The nurse is caring for a client admitted with acute laryngotracheobronchitis (LTB). Because of the possibility of complete obstruction of the airway, which of the following should the nurse have available?
- A. Intravenous access supplies
- B. Emergency intubation equipment
- C. Intravenous fluid-administration pump
- D. Supplemental oxygen
Correct Answer: B
Rationale: Emergency intubation equipment is essential for LTB due to the risk of airway obstruction requiring immediate intervention.

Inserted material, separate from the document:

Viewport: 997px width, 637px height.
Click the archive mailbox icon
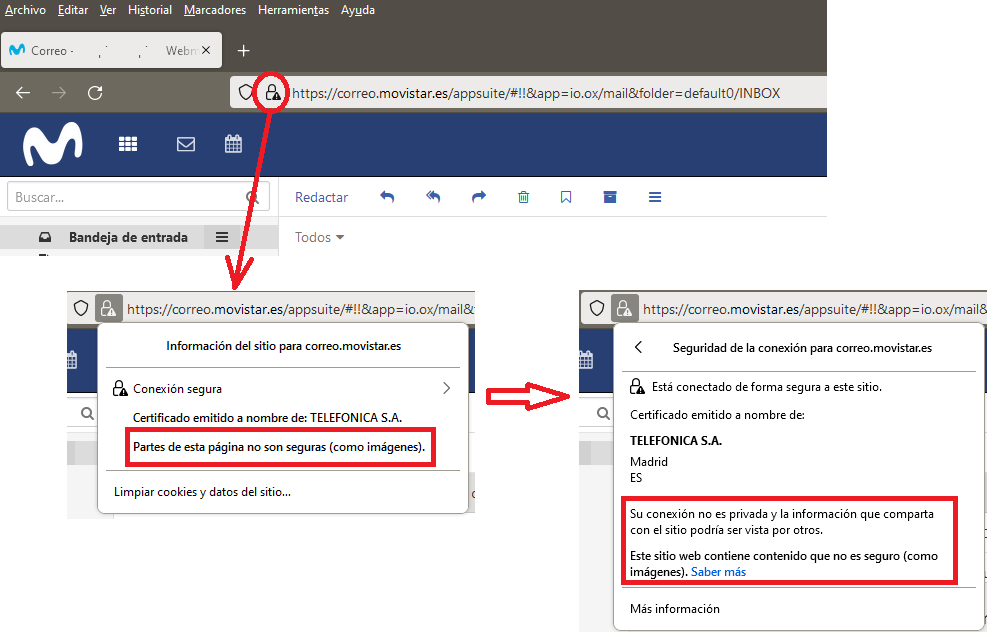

A student in a cardiac unit is performing auscultation of a client's heart. The nurse recognizes that the student is performing pulmonic auscultation correctly when the stethoscope is placed:
- A. Between the apex and the sternum
- B. At the fifth intercostal space at the left midclavicular line
- C. At the second intercostal space, left of the sternum
- D. At the manubrium
Correct Answer: C
Rationale: The pulmonic area is auscultated at the second intercostal space, left of the sternum, where the pulmonary valve sounds are best heard.
The nurse is caring for a child with Down syndrome. Which characteristics are commonly found in the child with Down syndrome?
- A. Fragile bones, blue sclera, and brittle teeth
- B. Epicanthal folds, broad hands, and transpalmar creases
- C. Low posterior hairline, webbed neck, and short stature
- D. Developmental regression and cherry-red macula
Correct Answer: B
Rationale: Down syndrome is characterized by epicanthal folds, broad hands, and transpalmar creases.
The nurse working the organ transplant unit is caring for a client with a white blood cell count of 450. During evening visitation, a visitor brings a basket of fruit. What action should the nurse take?
- A. Allow the client to keep the fruit
- B. Place the fruit next to the bed for easy access by the client
- C. Offer to wash the fruit for the client
- D. Ask the family members to take the fruit home
Correct Answer: D
Rationale: A white blood cell count of 450 indicates severe immunosuppression, so the fruit should be removed to prevent infection from potential contaminants.